Si nous remontons jusqu’à l’année 1872, nous voyons qu’en cette année, la quantité de vins introduite dans Paris s’est élevée à 3,900,527 hectolitres et celle des alcools et liqueurs de toute nature à 59,659 hectolitres. Depuis cette époque, les entrées n’ont fait que progresser, mais dans des proportions bien différentes.

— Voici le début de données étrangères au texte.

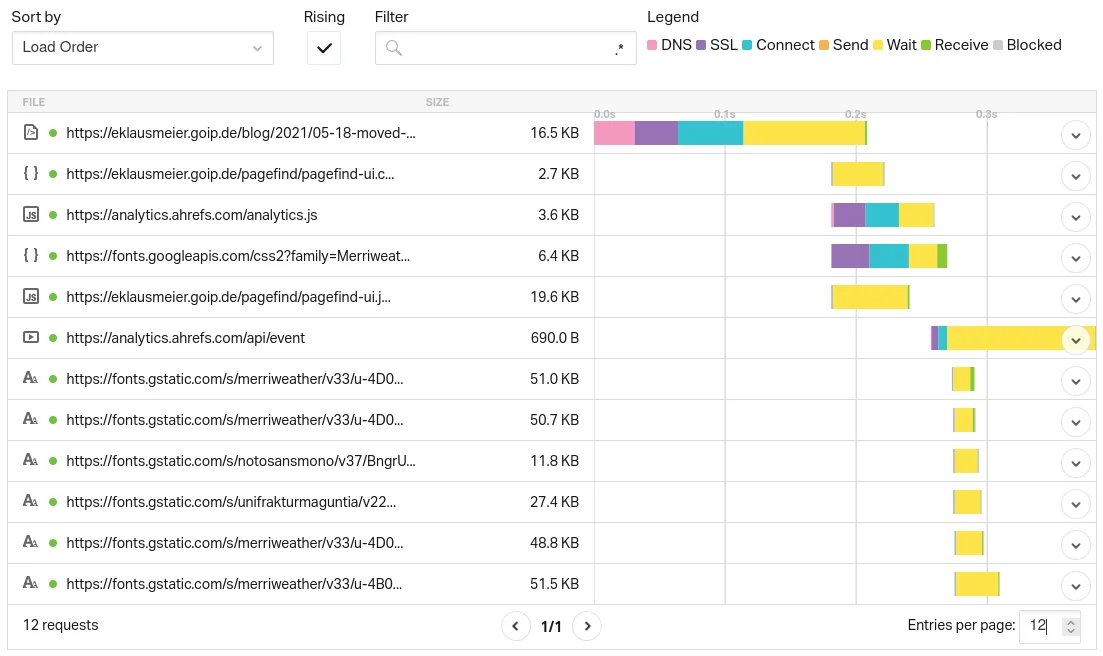Viewport: 1103px width, 656px height.
Task: Toggle the DNS legend entry
Action: tap(668, 45)
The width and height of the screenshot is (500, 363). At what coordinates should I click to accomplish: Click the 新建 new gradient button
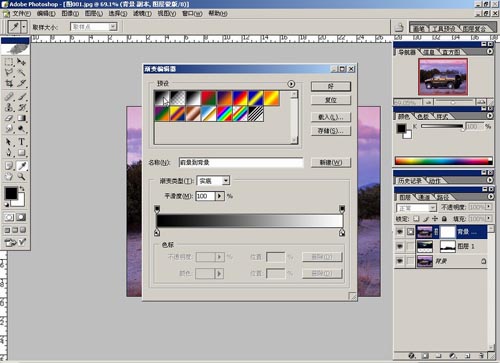(331, 162)
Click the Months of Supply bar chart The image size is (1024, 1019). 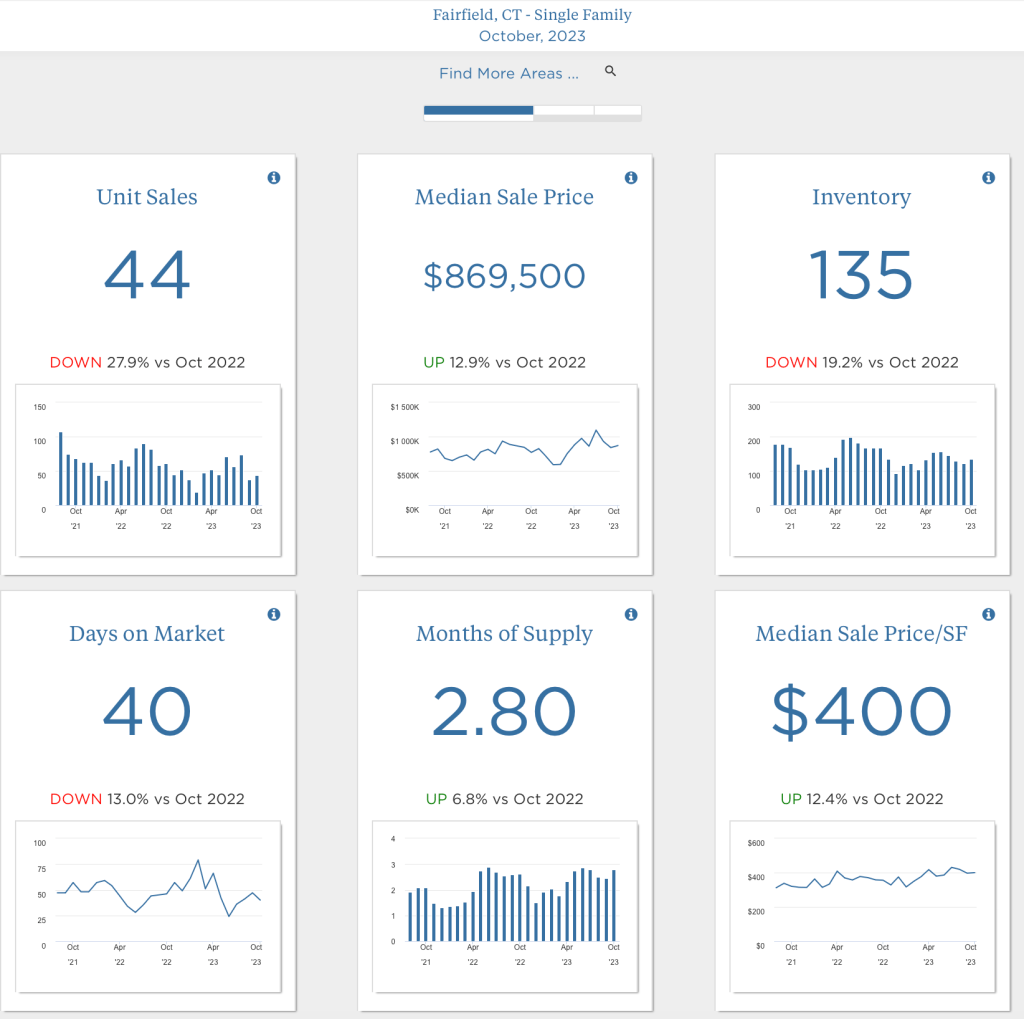click(505, 906)
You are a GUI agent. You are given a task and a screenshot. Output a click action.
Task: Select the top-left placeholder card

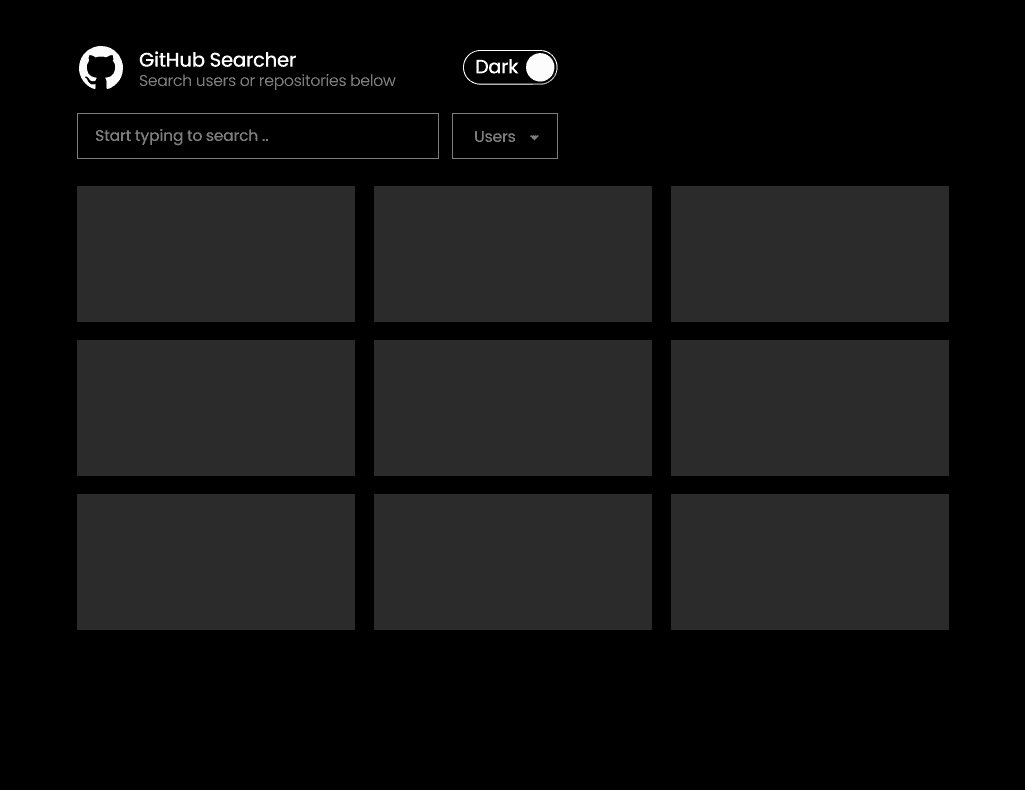pos(216,254)
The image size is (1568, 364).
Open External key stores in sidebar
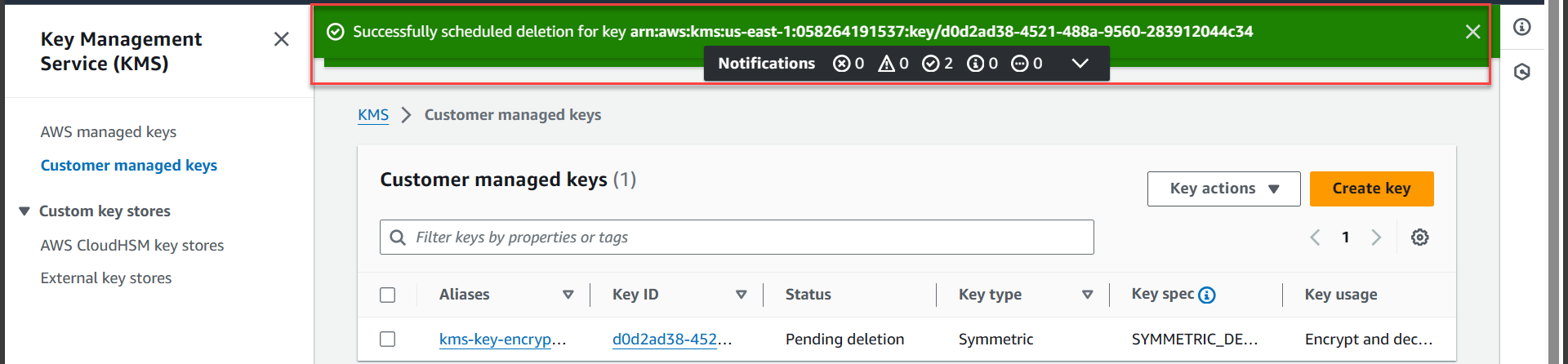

Pour le vin, la progression n’a rien d’anormal et s’explique parfaitement par l’accroissement de la population. Cette progression avait même subi un certain ralentissement à la suite des ravages causés dans nos vignobles par le phylloxéra ; mais, les vins étrangers étant venus combler le déficit de la production française, elle a repris son allure régulière. La quantité de vin introduite, en 1884, a été de 4,581, 919 hectolitres, présentant ainsi une augmentation de 700,000 hectolitres en chiffres ronds sur les introductions de 1872, soit environ le sixième de la quantité totale. Cet accroissement n’a rien d’excessif. Il n’en est pas de même pour les alcools. La quantité d’alcool introduite, en 1884, a été de 164,835 hectolitres, dépassant ainsi de plus de 100,000 hectolitres les introductions de 1872 ; en un mot, la consommation de l’alcool a presque triplé depuis quatorze ans. Il faut donc reconnaître que le goût des liqueurs fortes s’est développé dans la population de Paris même. Or, ce goût, à entendre les hygiénistes et les moralistes, entraînerait des conséquences beaucoup plus fâcheuses que celui du vin. Hygiénistes et moralistes me paraissent même être devenus aujourd’hui un peu trop indulgens pour l’ivrognerie, qu’il est à la mode de réhabiliter par rapport à l’alcoolisme. Je sais que l’ivresse peut invoquer, pour se défendre, toute une tradition littéraire qui (sans remonter plus haut dans l’antiquité) va depuis Horace jusqu’à Béranger. Mais toute cette poésie, qu’elle tire sa source de l’ode antique ou de la chanson à boire moderne, constitue à mon sens un genre très inférieur, comme la popularité qu’elle peut valoir.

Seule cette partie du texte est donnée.